About Art and Play: A Model for Lifelong Learning

 

Art and Play, a book for middle-school readers that could also function as a text book, presents the stories of six 20th-century artists, their art and how they use play in their work.


Young adults, ages 11 through 14, will benefit from Art and Play. The child may find the book while browsing at a bookstore, in a school or community library while researching a project, or in the young adult section of an art museum gift shop. A teacher or adult might also recommend the book to the reader. They young adult may come from a family who is open to new ideas. Such a student may be inquisitive and often comes up with creative ideas outside of traditional thought models. Art and Play provides creative young readers with a model of lifelong learning and how to seek additional information. Play is a familiar concept to young adults and can easily connect them with artists, whose work and ideas may often be hard to grasp. For many artists, play is childhood work and the artists’ artwork is a continuation of their childhood play. They draw from a foundation of interests developed in childhood. By using a young adult book format, the stories will introduce readers to distant teachers, a term identified by Vera John-Steiner in Notebooks of the Mind. By exploring the artists’ childhood interests, the middle-school reader can begin to identify a similar path that may inspire them to start challenging or interesting projects even outside of the field of art. Their stories serve as a model for young readers to develop their own methods and practices, which can be applied to any topic of interest. The stories also present strong personalities to model behavior during a transitory period for the reader.

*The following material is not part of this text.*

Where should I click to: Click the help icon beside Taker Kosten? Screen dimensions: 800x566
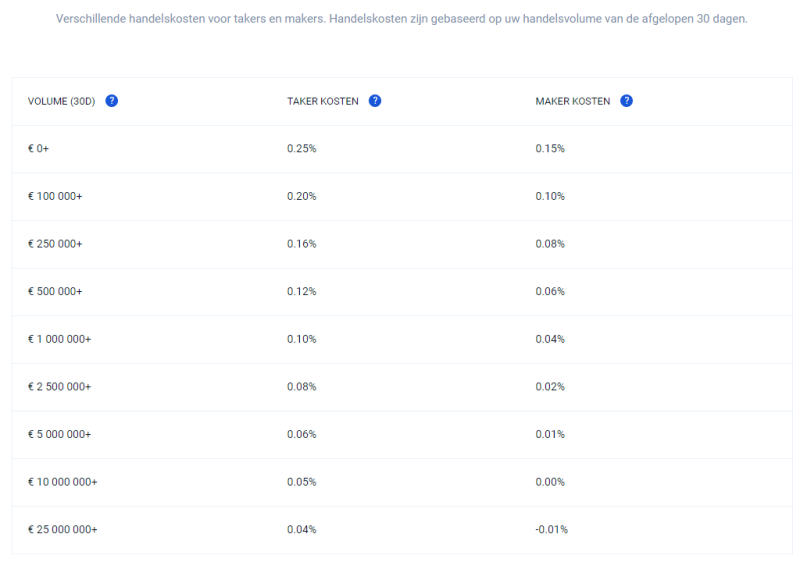(375, 101)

Each chapter contains a brief biography followed by suggested activities that provide opportunities for readers to become more involved with the artists’ signature styles. The activities serve as a starting point for the readers to take the artists’ experience and make them their own. Lists of resources follow, complimenting the stories and providing a method of further explorations. These lists encourage readers to visit the artwork and begin to learn more through additional books, web sites, and cultural institutions that display the artists’ work. The journal segment of the project, includes a place to organize information and helps the young reader to capture developing ideas and shape them into a format that promotes process and product.


This written thesis explores the way in which Art and Play helps to promote imagination and lifelong learning.